These records need to be repeated exactly, every one of them.

[[ RECORDS SUPPLIED open ]]

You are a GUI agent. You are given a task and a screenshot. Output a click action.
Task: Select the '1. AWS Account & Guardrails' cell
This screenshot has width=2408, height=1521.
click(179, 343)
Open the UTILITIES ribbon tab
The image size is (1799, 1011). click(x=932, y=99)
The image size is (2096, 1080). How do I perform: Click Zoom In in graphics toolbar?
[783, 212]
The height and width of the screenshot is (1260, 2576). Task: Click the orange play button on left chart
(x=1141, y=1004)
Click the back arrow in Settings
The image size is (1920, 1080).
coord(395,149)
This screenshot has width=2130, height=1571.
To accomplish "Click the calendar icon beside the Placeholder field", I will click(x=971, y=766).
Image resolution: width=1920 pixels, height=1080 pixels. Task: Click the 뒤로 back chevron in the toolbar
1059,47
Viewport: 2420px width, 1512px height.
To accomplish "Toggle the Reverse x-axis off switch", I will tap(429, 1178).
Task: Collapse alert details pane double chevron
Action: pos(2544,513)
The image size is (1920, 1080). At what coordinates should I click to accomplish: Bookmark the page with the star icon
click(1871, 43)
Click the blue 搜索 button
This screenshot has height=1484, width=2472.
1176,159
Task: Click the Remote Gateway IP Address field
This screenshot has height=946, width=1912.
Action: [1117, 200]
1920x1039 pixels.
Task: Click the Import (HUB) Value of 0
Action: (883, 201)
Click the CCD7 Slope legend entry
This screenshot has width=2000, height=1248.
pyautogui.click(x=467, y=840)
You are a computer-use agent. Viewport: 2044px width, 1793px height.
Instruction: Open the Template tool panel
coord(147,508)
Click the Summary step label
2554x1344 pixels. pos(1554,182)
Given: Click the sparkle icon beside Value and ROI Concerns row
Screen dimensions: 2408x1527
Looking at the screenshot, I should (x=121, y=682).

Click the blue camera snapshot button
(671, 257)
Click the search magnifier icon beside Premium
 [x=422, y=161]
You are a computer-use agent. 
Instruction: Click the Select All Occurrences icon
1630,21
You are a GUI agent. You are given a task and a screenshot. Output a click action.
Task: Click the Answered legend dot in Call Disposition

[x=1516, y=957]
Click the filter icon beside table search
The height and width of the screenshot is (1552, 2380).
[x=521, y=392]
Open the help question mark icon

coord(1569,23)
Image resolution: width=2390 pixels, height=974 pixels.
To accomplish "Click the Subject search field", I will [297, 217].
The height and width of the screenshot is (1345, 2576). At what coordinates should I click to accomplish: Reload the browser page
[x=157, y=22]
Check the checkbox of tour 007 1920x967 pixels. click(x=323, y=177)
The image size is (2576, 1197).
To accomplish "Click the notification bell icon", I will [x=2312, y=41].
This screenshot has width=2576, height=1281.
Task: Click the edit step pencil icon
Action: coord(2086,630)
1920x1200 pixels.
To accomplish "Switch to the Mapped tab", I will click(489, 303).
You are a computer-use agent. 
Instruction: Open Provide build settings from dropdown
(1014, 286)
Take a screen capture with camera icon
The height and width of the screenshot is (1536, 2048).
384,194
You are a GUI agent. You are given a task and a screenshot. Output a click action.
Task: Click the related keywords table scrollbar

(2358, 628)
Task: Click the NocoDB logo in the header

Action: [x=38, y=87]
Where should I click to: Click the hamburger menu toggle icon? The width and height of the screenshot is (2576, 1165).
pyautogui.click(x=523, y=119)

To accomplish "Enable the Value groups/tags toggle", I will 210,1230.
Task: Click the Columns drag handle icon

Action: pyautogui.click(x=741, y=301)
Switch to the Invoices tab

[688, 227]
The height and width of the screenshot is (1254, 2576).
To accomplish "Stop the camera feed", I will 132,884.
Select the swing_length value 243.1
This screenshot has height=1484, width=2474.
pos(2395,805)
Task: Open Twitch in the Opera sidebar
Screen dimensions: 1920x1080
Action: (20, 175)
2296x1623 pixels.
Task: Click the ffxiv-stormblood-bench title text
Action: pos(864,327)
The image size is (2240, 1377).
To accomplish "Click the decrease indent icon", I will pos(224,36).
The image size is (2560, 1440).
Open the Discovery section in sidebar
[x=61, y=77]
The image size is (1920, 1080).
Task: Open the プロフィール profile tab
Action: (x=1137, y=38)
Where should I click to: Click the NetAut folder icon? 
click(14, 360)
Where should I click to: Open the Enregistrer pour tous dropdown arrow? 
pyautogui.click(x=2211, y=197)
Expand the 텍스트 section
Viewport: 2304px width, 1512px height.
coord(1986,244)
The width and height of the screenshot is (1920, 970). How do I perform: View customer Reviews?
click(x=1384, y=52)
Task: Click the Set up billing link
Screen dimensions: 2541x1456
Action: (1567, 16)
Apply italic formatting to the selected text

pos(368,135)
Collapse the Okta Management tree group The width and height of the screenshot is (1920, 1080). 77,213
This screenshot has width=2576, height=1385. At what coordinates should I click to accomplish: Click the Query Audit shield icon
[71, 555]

[[ RECORDS SUPPLIED closed ]]

▶ TASK SOLUTION:
You are a GUI agent. You are given a task and a screenshot. Output a click action.
Task: Select the '1. AWS Account & Guardrails' cell
This screenshot has width=2408, height=1521.
click(179, 343)
Open the UTILITIES ribbon tab
The image size is (1799, 1011). click(x=932, y=99)
The image size is (2096, 1080). How do I perform: Click Zoom In in graphics toolbar?
[783, 212]
The height and width of the screenshot is (1260, 2576). Task: Click the orange play button on left chart
(x=1141, y=1004)
Click the back arrow in Settings
The image size is (1920, 1080).
coord(395,149)
This screenshot has width=2130, height=1571.
To accomplish "Click the calendar icon beside the Placeholder field", I will click(x=971, y=766).
Image resolution: width=1920 pixels, height=1080 pixels. Task: Click the 뒤로 back chevron in the toolbar
1059,47
Viewport: 2420px width, 1512px height.
To accomplish "Toggle the Reverse x-axis off switch", I will tap(429, 1178).
Task: Collapse alert details pane double chevron
Action: pos(2544,513)
The image size is (1920, 1080). At what coordinates should I click to accomplish: Bookmark the page with the star icon
click(1871, 43)
Click the blue 搜索 button
This screenshot has height=1484, width=2472.
1176,159
Task: Click the Remote Gateway IP Address field
This screenshot has height=946, width=1912.
Action: [1117, 200]
1920x1039 pixels.
Task: Click the Import (HUB) Value of 0
Action: (883, 201)
Click the CCD7 Slope legend entry
This screenshot has width=2000, height=1248.
pyautogui.click(x=467, y=840)
You are a computer-use agent. Viewport: 2044px width, 1793px height.
Instruction: Open the Template tool panel
coord(147,508)
Click the Summary step label
2554x1344 pixels. pos(1554,182)
Given: Click the sparkle icon beside Value and ROI Concerns row
Screen dimensions: 2408x1527
Looking at the screenshot, I should (x=121, y=682).

Click the blue camera snapshot button
(671, 257)
Click the search magnifier icon beside Premium
 [x=422, y=161]
You are a computer-use agent. 
Instruction: Click the Select All Occurrences icon
1630,21
You are a GUI agent. You are given a task and a screenshot. Output a click action.
Task: Click the Answered legend dot in Call Disposition

[x=1516, y=957]
Click the filter icon beside table search
The height and width of the screenshot is (1552, 2380).
[x=521, y=392]
Open the help question mark icon

coord(1569,23)
Image resolution: width=2390 pixels, height=974 pixels.
To accomplish "Click the Subject search field", I will [297, 217].
The height and width of the screenshot is (1345, 2576). At what coordinates should I click to accomplish: Reload the browser page
[x=157, y=22]
Check the checkbox of tour 007 1920x967 pixels. click(x=323, y=177)
The image size is (2576, 1197).
To accomplish "Click the notification bell icon", I will [x=2312, y=41].
This screenshot has width=2576, height=1281.
Task: Click the edit step pencil icon
Action: coord(2086,630)
1920x1200 pixels.
To accomplish "Switch to the Mapped tab", I will click(489, 303).
You are a computer-use agent. 
Instruction: Open Provide build settings from dropdown
(1014, 286)
Take a screen capture with camera icon
The height and width of the screenshot is (1536, 2048).
384,194
You are a GUI agent. You are given a task and a screenshot. Output a click action.
Task: Click the related keywords table scrollbar

(2358, 628)
Task: Click the NocoDB logo in the header

Action: [x=38, y=87]
Where should I click to: Click the hamburger menu toggle icon? The width and height of the screenshot is (2576, 1165).
pyautogui.click(x=523, y=119)

To accomplish "Enable the Value groups/tags toggle", I will 210,1230.
Task: Click the Columns drag handle icon

Action: pyautogui.click(x=741, y=301)
Switch to the Invoices tab

[688, 227]
The height and width of the screenshot is (1254, 2576).
To accomplish "Stop the camera feed", I will 132,884.
Select the swing_length value 243.1
This screenshot has height=1484, width=2474.
pos(2395,805)
Task: Open Twitch in the Opera sidebar
Screen dimensions: 1920x1080
Action: (20, 175)
2296x1623 pixels.
Task: Click the ffxiv-stormblood-bench title text
Action: pos(864,327)
The image size is (2240, 1377).
To accomplish "Click the decrease indent icon", I will pos(224,36).
The image size is (2560, 1440).
Open the Discovery section in sidebar
[x=61, y=77]
The image size is (1920, 1080).
Task: Open the プロフィール profile tab
Action: (x=1137, y=38)
Where should I click to: Click the NetAut folder icon? 
click(14, 360)
Where should I click to: Open the Enregistrer pour tous dropdown arrow? 
pyautogui.click(x=2211, y=197)
Expand the 텍스트 section
Viewport: 2304px width, 1512px height.
coord(1986,244)
The width and height of the screenshot is (1920, 970). How do I perform: View customer Reviews?
click(x=1384, y=52)
Task: Click the Set up billing link
Screen dimensions: 2541x1456
Action: (1567, 16)
Apply italic formatting to the selected text

pos(368,135)
Collapse the Okta Management tree group The width and height of the screenshot is (1920, 1080). 77,213
This screenshot has width=2576, height=1385. At what coordinates should I click to accomplish: Click the Query Audit shield icon
[71, 555]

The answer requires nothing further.